Predigt zum Fest der Muttergottes-Ikone von Kazan´ (Phil. 2:5-11; Lk. 10:38-42; 11:27-28) (04.11.2022)
Liebe Brüder und Schwestern,
bei allen Festen der Gottesmutter lesen wir den Abschnitt über den Besuch unseres Herrn im Hause Marthas und Mariens. Da das Evangelium des Lukas nicht chronologisch aufgebaut ist, wird dabei nicht ersichtlich, ob es sich hier um das Mahl in Betanien handelte, das die Schwestern nach der Auferweckung ihres Bruders für Christus bereiteten (vgl. Joh. 12:1-11). Für unsere Betrachtung ist dies aber unerheblich, da die Verehrung der Mutter unseres Herrn im Vordergrund steht. Daher wird der Zusatz aus Kap. 11, Verse 27-28 angefügt.
Entscheidend ist ja ohnehin der allegorische Gehalt. Während Martha, die ältere von beiden, sich als Hausherrin große Mühe um die Bewirtung des Herrn und der zahlreichen Gäste macht, sitzt Maria zu Dessen Füßen und hört eifrig Seinen Worten zu. Symbolisch steht Martha für die leibliche Askese, also für das, was die äußere Frömmigkeit (Gebet, Fasten, Wachen, Mildtätigkeit etc.) ausmacht. Alle diese Dinge sind richtig und wertvoll, und werden vom Herrn keineswegs verworfen, aber sie stellen noch nicht das Ziel unserer Hinwendung zu Gott dar, zumal sie allein für sich genommen ein enormes Potential für Hoffart beinhalten (vgl. Lk. 18:9-14). Notwendig ist in den Augen des Herrn nur die geistliche Askese, für die Maria steht. Martha erfüllt gewissermaßen die Norm des Alten Bundes (s. Ex. 20:1-17), Maria hingegen die des Neuen (s. Mt. 5:1-12). Wie die Gesetzgebung auf dem Sinai die Bergpredigt erst bedingt hat, so ist auch die leibliche Askese unerlässlich zur Erlangung der wahren Spiritualität. Doch am Ende zählt nur Letztere: „Maria hat das Bessere gewählt, das soll nicht von ihr genommen werden“ (Lk. 10:42b). Anders als es der äußeren Darstellung nach erscheinen mag, ist die geistliche Askese der viel mühevollere Weg, der aber bei konsequenter Befolgung die Gemeinschaft mit unserem Herrn möglich macht.

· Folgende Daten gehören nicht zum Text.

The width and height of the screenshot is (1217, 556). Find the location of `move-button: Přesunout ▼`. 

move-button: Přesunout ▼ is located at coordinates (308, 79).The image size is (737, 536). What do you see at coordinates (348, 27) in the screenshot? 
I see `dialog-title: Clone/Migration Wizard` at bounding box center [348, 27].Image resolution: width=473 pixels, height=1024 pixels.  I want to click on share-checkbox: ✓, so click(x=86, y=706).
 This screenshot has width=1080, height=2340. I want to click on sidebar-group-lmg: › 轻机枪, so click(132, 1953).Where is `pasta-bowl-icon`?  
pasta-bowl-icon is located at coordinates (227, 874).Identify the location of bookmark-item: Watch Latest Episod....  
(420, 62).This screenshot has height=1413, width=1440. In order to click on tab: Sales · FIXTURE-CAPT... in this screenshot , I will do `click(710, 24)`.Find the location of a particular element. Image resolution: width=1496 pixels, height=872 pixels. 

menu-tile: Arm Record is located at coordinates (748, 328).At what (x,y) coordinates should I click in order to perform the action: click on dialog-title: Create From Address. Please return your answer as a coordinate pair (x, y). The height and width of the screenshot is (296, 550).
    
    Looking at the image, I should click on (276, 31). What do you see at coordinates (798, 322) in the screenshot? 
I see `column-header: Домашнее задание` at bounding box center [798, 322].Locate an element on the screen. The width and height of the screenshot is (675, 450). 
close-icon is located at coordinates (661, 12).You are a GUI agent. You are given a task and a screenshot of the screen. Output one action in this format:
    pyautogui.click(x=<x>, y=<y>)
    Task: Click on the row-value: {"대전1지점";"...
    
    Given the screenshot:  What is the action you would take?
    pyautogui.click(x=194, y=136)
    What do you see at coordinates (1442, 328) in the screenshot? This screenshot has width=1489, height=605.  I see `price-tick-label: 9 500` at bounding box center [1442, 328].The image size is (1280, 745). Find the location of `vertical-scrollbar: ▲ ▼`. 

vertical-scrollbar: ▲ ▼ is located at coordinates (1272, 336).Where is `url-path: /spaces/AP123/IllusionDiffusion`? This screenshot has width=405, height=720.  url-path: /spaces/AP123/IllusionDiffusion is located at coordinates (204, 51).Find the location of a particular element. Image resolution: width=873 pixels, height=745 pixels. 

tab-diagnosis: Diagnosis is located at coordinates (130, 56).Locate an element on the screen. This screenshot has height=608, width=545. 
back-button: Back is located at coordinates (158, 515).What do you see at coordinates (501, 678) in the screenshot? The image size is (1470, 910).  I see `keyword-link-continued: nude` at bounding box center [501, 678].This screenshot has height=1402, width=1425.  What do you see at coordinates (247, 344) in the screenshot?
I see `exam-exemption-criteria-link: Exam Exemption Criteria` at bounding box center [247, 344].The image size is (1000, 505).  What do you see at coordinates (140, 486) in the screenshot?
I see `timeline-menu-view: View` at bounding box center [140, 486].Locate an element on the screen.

Das ergibt sich aus der Antwort des Herrn auf den Zuruf einer Frau aus der Volksmenge. Diese preist die Mutter des Herrn für ihre leibliche Mitwirkung bei der Geburt des Herrn (s. Lk. 12:27). Die Entgegnung des Herrn aber lautet: „Selig sind vielmehr die, welche das Wort Gottes hören und es befolgen“ (12:28), womit das Leben nach den geistlichen Regeln des Neuen Testamentes gemeint ist. Es ist der Lobpreis des Herrn für Seine Mutter, die ständig die Worte Ihres göttlichen Sohnes in Ihrem Herzen bewahrte (s. Lk. 2:51) und Ihr ganzes Leben danach ausrichtete. Sie ist somit die Erfüllung all dessen, was der Herr mit dem einzig Notwendigen (s. Lk. 10:42a) gemeint hat. Amen.